What do people do all day?

What do people do all day?

Giovanni Tiso begs a question through an evaluation of Richard Scarry’s What Do People Do All Day: why is it that we no longer make these kinds of books? Why is it that we have shifted our focus to how things work or how people used to work as opposed to how people work now? Is our work too hard to draw? Is our work invisible?

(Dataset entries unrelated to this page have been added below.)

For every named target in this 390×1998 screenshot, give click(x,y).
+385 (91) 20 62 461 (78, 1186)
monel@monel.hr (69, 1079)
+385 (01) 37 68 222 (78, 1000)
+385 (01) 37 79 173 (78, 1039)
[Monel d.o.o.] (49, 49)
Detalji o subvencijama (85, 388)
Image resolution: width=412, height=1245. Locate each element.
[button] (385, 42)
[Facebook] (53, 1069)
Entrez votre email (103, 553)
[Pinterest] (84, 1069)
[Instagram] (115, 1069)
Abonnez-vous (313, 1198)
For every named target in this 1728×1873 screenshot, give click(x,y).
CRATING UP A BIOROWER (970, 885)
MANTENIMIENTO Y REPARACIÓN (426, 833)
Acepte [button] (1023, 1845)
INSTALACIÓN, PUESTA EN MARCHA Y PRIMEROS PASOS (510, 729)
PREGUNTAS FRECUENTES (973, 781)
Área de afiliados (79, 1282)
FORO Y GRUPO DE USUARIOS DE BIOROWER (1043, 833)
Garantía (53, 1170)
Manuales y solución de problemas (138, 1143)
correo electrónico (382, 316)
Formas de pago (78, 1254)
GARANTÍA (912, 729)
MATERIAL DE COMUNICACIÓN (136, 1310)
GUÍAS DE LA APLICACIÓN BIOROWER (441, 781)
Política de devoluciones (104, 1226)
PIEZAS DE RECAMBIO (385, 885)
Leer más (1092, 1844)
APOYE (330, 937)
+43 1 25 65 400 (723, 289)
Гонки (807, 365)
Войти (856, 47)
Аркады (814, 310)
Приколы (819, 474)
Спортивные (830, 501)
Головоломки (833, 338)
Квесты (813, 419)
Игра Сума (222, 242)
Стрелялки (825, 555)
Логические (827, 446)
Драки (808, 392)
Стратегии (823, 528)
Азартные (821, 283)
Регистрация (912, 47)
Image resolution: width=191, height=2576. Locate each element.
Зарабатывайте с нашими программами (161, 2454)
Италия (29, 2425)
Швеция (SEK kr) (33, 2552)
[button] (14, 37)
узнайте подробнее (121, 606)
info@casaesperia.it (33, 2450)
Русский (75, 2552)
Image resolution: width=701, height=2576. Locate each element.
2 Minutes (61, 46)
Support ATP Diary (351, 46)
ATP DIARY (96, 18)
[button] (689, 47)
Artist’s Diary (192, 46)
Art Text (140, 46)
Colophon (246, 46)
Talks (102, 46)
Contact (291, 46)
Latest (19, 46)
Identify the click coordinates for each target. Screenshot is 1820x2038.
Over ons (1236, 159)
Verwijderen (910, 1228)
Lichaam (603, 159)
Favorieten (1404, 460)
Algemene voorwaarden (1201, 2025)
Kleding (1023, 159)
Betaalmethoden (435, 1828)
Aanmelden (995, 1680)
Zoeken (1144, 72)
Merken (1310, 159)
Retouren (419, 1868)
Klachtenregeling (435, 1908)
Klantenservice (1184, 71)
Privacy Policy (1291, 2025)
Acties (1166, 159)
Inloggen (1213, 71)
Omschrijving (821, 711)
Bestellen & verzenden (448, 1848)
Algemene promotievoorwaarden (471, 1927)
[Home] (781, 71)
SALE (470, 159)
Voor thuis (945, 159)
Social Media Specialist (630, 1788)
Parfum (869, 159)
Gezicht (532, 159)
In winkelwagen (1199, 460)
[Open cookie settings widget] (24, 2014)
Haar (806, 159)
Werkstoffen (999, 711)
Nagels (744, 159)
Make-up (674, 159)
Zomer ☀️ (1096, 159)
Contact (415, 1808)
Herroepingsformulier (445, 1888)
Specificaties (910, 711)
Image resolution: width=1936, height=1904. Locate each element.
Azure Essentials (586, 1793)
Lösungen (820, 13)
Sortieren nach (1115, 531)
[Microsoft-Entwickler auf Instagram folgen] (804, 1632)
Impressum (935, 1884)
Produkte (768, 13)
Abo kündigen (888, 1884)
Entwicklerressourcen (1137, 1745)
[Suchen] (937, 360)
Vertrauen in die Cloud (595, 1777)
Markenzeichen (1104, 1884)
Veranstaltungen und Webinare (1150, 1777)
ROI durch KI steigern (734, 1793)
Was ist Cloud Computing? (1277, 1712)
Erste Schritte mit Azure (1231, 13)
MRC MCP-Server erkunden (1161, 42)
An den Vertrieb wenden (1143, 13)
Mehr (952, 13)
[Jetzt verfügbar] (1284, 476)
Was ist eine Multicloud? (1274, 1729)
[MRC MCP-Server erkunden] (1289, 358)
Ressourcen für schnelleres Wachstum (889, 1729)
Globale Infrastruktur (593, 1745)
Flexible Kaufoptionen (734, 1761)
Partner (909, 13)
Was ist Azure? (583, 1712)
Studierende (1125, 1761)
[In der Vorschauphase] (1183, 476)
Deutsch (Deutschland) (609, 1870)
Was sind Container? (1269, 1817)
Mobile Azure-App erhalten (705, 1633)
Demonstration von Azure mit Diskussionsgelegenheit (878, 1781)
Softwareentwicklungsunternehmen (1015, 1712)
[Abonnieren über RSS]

I return to a favourite topic: books for children and what they tell them (and us) about society, and especially about work. I continue to operate on the basis of an anecdotal hunch, not yet supported by a systematic and quantitative survey of the literature: namely, that we don’t do this any more, that there is no longer a market for this kind of book: the comprehensive telling of how the economy operates, along with attempts to place the individual in it.

Namely:

See also:
Comparison 1963 and 1991 Best Word Book Ever

Scarry’s supremely fluent style is based on a panoptic principle: every window is open, every wall or outside surface is potentially see-through. Every building and every structure can be made to open up to the child’s meticulous scrutiny. The drawings are deliciously detailed but not in an overly technical way. The text is more informative than lyrical. And the scope of the work is genuinely impressive: What Do People Do All Day? is 64 pages long. It covers farming, domestic work, several clerical, retail and services professions, road building, the provision of healthcare, sea travel, railroad travel, policing, fire-fighting, the extraction of coal and its use in the production of electricity, the collection, purification and reticulation of water, saw milling and the paper and pulp industry. The occupations represented include mayors, newsagents, street cleaners, private detectives, policemen, watch repairers, shoemakers, hoteliers, newspaper reporters, newspaper editors, book printers, photographers, secretaries, artists, story writers, poets, janitors, photographers, models, violinists, booksellers and saleswomen – and that’s just in the first two pages.

I’ve been asking my thesis students, how do you explain your thesis topic today? And how would you explain it if it were 1911? How do you explain what you do to your parents? What do we do all day after all? Can we draw it?